* [TRY IT] Retype the records below exactly. Leave nothing out.
****************
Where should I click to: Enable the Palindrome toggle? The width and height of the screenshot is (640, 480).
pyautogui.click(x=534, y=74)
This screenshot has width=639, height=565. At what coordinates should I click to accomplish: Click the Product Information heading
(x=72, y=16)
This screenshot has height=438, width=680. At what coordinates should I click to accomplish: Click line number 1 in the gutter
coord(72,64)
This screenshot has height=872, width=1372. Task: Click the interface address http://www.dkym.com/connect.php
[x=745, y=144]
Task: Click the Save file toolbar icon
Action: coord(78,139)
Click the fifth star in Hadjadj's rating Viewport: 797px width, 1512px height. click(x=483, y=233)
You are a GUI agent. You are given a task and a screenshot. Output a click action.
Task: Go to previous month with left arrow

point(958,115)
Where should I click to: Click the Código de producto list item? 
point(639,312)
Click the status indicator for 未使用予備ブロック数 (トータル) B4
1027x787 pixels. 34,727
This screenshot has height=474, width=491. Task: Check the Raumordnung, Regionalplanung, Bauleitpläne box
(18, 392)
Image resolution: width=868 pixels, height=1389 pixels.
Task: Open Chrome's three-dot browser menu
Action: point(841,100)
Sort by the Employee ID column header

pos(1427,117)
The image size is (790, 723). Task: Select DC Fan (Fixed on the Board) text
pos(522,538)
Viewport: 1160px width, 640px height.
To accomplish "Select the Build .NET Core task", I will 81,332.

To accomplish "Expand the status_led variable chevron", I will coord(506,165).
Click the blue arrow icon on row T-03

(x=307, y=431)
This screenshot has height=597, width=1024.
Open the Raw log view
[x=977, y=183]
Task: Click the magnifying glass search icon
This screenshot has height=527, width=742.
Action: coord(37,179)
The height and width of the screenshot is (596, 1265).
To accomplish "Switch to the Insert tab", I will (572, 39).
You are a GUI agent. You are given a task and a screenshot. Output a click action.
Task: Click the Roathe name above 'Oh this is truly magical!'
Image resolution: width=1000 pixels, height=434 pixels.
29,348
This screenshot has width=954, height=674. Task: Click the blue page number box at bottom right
****************
* [RESULT OF THE EXERCISE]
Where should I click to: Enable the Palindrome toggle? The width and height of the screenshot is (640, 480).
pyautogui.click(x=534, y=74)
This screenshot has width=639, height=565. At what coordinates should I click to accomplish: Click the Product Information heading
(x=72, y=16)
This screenshot has height=438, width=680. At what coordinates should I click to accomplish: Click line number 1 in the gutter
coord(72,64)
This screenshot has height=872, width=1372. Task: Click the interface address http://www.dkym.com/connect.php
[x=745, y=144]
Task: Click the Save file toolbar icon
Action: coord(78,139)
Click the fifth star in Hadjadj's rating Viewport: 797px width, 1512px height. click(x=483, y=233)
You are a GUI agent. You are given a task and a screenshot. Output a click action.
Task: Go to previous month with left arrow

point(958,115)
Where should I click to: Click the Código de producto list item? 
point(639,312)
Click the status indicator for 未使用予備ブロック数 (トータル) B4
1027x787 pixels. 34,727
This screenshot has height=474, width=491. Task: Check the Raumordnung, Regionalplanung, Bauleitpläne box
(18, 392)
Image resolution: width=868 pixels, height=1389 pixels.
Task: Open Chrome's three-dot browser menu
Action: point(841,100)
Sort by the Employee ID column header

pos(1427,117)
The image size is (790, 723). Task: Select DC Fan (Fixed on the Board) text
pos(522,538)
Viewport: 1160px width, 640px height.
To accomplish "Select the Build .NET Core task", I will 81,332.

To accomplish "Expand the status_led variable chevron", I will coord(506,165).
Click the blue arrow icon on row T-03

(x=307, y=431)
This screenshot has height=597, width=1024.
Open the Raw log view
[x=977, y=183]
Task: Click the magnifying glass search icon
This screenshot has height=527, width=742.
Action: coord(37,179)
The height and width of the screenshot is (596, 1265).
To accomplish "Switch to the Insert tab", I will (572, 39).
You are a GUI agent. You are given a task and a screenshot. Output a click action.
Task: Click the Roathe name above 'Oh this is truly magical!'
Image resolution: width=1000 pixels, height=434 pixels.
29,348
This screenshot has width=954, height=674. Task: Click the blue page number box at bottom right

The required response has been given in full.